| INSTRUCTIONS FOR THE TASK |
Copy out all of the records below line for line, with no changes at all.

| DATASET EXTRACT |
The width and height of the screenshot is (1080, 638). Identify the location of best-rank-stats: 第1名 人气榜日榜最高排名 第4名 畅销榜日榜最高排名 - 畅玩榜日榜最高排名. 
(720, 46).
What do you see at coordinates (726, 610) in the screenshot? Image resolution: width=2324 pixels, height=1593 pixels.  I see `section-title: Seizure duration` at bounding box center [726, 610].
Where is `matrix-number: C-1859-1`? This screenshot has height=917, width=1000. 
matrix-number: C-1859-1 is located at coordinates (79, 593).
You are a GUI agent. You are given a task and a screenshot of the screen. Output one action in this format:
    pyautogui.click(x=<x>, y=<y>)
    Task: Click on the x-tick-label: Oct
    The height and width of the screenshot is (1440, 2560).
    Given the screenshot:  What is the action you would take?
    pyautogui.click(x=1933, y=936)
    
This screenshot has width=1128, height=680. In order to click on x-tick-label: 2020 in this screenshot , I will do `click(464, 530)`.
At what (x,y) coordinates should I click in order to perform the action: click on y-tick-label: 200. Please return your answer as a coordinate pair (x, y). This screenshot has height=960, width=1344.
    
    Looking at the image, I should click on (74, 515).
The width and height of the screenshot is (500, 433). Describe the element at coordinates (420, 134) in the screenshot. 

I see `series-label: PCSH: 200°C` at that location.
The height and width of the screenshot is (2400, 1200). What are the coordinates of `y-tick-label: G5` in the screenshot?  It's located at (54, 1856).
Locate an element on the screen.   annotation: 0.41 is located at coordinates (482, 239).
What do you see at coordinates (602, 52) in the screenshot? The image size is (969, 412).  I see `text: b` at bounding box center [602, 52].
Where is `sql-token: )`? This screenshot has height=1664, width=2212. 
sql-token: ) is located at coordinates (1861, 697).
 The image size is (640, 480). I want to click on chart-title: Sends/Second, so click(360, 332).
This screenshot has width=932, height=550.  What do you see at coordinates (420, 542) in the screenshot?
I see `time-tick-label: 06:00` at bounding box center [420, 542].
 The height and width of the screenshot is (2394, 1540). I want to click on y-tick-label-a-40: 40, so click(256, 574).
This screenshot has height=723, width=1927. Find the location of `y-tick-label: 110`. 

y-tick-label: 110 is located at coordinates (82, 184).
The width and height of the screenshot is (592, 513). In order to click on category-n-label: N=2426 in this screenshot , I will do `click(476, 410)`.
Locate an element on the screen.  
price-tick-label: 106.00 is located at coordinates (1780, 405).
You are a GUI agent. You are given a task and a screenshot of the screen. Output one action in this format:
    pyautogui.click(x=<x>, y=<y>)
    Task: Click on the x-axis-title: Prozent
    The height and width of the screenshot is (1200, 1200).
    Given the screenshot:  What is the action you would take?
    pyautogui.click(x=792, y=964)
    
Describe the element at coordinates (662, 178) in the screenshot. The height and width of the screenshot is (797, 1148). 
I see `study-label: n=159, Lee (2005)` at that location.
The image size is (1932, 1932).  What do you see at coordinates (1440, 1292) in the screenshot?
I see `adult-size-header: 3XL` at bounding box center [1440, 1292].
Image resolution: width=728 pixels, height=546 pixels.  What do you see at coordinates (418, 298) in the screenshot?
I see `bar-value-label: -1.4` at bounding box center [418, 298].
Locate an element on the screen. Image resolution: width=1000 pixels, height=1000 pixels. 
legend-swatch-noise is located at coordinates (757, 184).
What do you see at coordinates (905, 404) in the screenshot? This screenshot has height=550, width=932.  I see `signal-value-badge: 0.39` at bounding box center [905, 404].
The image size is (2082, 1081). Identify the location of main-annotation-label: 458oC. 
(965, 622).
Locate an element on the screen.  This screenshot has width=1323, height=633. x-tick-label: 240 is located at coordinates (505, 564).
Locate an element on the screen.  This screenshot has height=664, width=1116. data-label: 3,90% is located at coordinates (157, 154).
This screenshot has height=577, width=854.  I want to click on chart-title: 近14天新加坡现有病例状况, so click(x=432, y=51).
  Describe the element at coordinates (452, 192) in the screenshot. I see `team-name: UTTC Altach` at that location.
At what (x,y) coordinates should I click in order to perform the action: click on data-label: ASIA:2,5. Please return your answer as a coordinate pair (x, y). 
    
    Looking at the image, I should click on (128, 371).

| RESPONSE TO THIS EXERCISE |
The width and height of the screenshot is (1080, 638). Identify the location of best-rank-stats: 第1名 人气榜日榜最高排名 第4名 畅销榜日榜最高排名 - 畅玩榜日榜最高排名. 
(720, 46).
What do you see at coordinates (726, 610) in the screenshot? Image resolution: width=2324 pixels, height=1593 pixels.  I see `section-title: Seizure duration` at bounding box center [726, 610].
Where is `matrix-number: C-1859-1`? This screenshot has height=917, width=1000. 
matrix-number: C-1859-1 is located at coordinates (79, 593).
You are a GUI agent. You are given a task and a screenshot of the screen. Output one action in this format:
    pyautogui.click(x=<x>, y=<y>)
    Task: Click on the x-tick-label: Oct
    The height and width of the screenshot is (1440, 2560).
    Given the screenshot:  What is the action you would take?
    pyautogui.click(x=1933, y=936)
    
This screenshot has width=1128, height=680. In order to click on x-tick-label: 2020 in this screenshot , I will do `click(464, 530)`.
At what (x,y) coordinates should I click in order to perform the action: click on y-tick-label: 200. Please return your answer as a coordinate pair (x, y). This screenshot has height=960, width=1344.
    
    Looking at the image, I should click on (74, 515).
The width and height of the screenshot is (500, 433). Describe the element at coordinates (420, 134) in the screenshot. 

I see `series-label: PCSH: 200°C` at that location.
The height and width of the screenshot is (2400, 1200). What are the coordinates of `y-tick-label: G5` in the screenshot?  It's located at (54, 1856).
Locate an element on the screen.   annotation: 0.41 is located at coordinates (482, 239).
What do you see at coordinates (602, 52) in the screenshot? The image size is (969, 412).  I see `text: b` at bounding box center [602, 52].
Where is `sql-token: )`? This screenshot has height=1664, width=2212. 
sql-token: ) is located at coordinates (1861, 697).
 The image size is (640, 480). I want to click on chart-title: Sends/Second, so click(360, 332).
This screenshot has width=932, height=550.  What do you see at coordinates (420, 542) in the screenshot?
I see `time-tick-label: 06:00` at bounding box center [420, 542].
 The height and width of the screenshot is (2394, 1540). I want to click on y-tick-label-a-40: 40, so click(256, 574).
This screenshot has height=723, width=1927. Find the location of `y-tick-label: 110`. 

y-tick-label: 110 is located at coordinates (82, 184).
The width and height of the screenshot is (592, 513). In order to click on category-n-label: N=2426 in this screenshot , I will do `click(476, 410)`.
Locate an element on the screen.  
price-tick-label: 106.00 is located at coordinates (1780, 405).
You are a GUI agent. You are given a task and a screenshot of the screen. Output one action in this format:
    pyautogui.click(x=<x>, y=<y>)
    Task: Click on the x-axis-title: Prozent
    The height and width of the screenshot is (1200, 1200).
    Given the screenshot:  What is the action you would take?
    pyautogui.click(x=792, y=964)
    
Describe the element at coordinates (662, 178) in the screenshot. The height and width of the screenshot is (797, 1148). 
I see `study-label: n=159, Lee (2005)` at that location.
The image size is (1932, 1932).  What do you see at coordinates (1440, 1292) in the screenshot?
I see `adult-size-header: 3XL` at bounding box center [1440, 1292].
Image resolution: width=728 pixels, height=546 pixels.  What do you see at coordinates (418, 298) in the screenshot?
I see `bar-value-label: -1.4` at bounding box center [418, 298].
Locate an element on the screen. Image resolution: width=1000 pixels, height=1000 pixels. 
legend-swatch-noise is located at coordinates (757, 184).
What do you see at coordinates (905, 404) in the screenshot? This screenshot has height=550, width=932.  I see `signal-value-badge: 0.39` at bounding box center [905, 404].
The image size is (2082, 1081). Identify the location of main-annotation-label: 458oC. 
(965, 622).
Locate an element on the screen.  This screenshot has width=1323, height=633. x-tick-label: 240 is located at coordinates (505, 564).
Locate an element on the screen.  This screenshot has height=664, width=1116. data-label: 3,90% is located at coordinates (157, 154).
This screenshot has height=577, width=854.  I want to click on chart-title: 近14天新加坡现有病例状况, so click(x=432, y=51).
  Describe the element at coordinates (452, 192) in the screenshot. I see `team-name: UTTC Altach` at that location.
At what (x,y) coordinates should I click in order to perform the action: click on data-label: ASIA:2,5. Please return your answer as a coordinate pair (x, y). 
    
    Looking at the image, I should click on (128, 371).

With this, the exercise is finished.